Ce nouveau converti ne donne pas à son ami incroyant une preuve de la résurrection du Christ, mais il raconte à son ami ce que le ressuscité a fait dans sa vie.  L’adulte que nous avons baptisé hier soir, lors de la Veillée Pascale, pourrait sans doute nous en dire quelque chose.  On ne peut jamais donner des preuves pour obliger les gens à croire,  mais on peut donner des signes de notre foi, des signes qui peuvent amener les personnes à croire.

En ce dimanche de Pâques, quels signes pouvons-nous donner qui pourrait conduire à croire? Sûrement, celui d’une communauté chrétienne heureuse de se retrouver, de chanter, de proclamer sa foi, d'accueillir chez elle des frères et des sœurs qui la visitent.  C'est sûr, ce n'est pas une preuve de la résurrection de Jésus, mais un signe de notre foi en Jésus ressuscité.
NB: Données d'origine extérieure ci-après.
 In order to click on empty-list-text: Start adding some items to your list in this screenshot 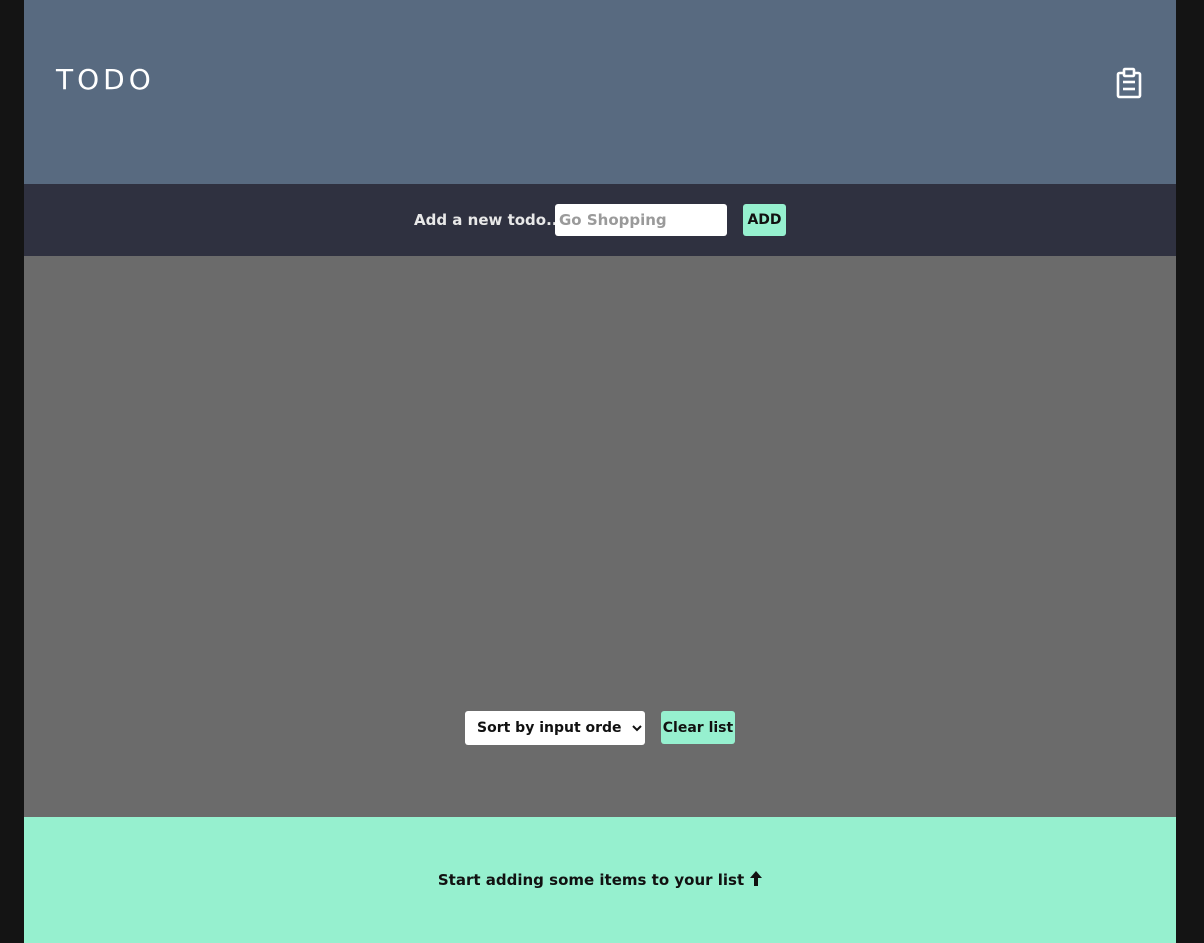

Il y en a d’autres signes qu'on peut remarquer autour de nous et qui peuvent amener les gens à croire!   Je pense à cette famille en deuil qui garde l'espérance à cause de sa foi en Jésus ressuscité!  À ce jeune couple qui fait confiance à Jésus ressuscité dans son projet de mariage!  À cette famille qui témoigne de solidarité et de partage à cause de sa foi en Jésus ressuscité!  Je pense à tous ces catéchètes de notre paroisse, qui, en balbutiant peut-être,  osent dire leur foi à des enfants, à de jeunes parents; je pense  à ces gens qui, parmi nous, visitent les malades et les démunis.   Je pense à toutes ces surprises que nous donne le pape François, jour après jour. 

Notre présence à l’église ce matin témoigne de notre foi.  Qu’est-ce qui nous a amenés à croire?   Quel est le signe qui nous a le plus marqués dans notre vie et qui nous a amenés à croire?  Cherchons à l’identifier et prenons le temps, au cours de notre célébration,  de le confier au ressuscité du matin de Pâques dans notre prière.  

Je vous souhaite une très belle fête de Pâques.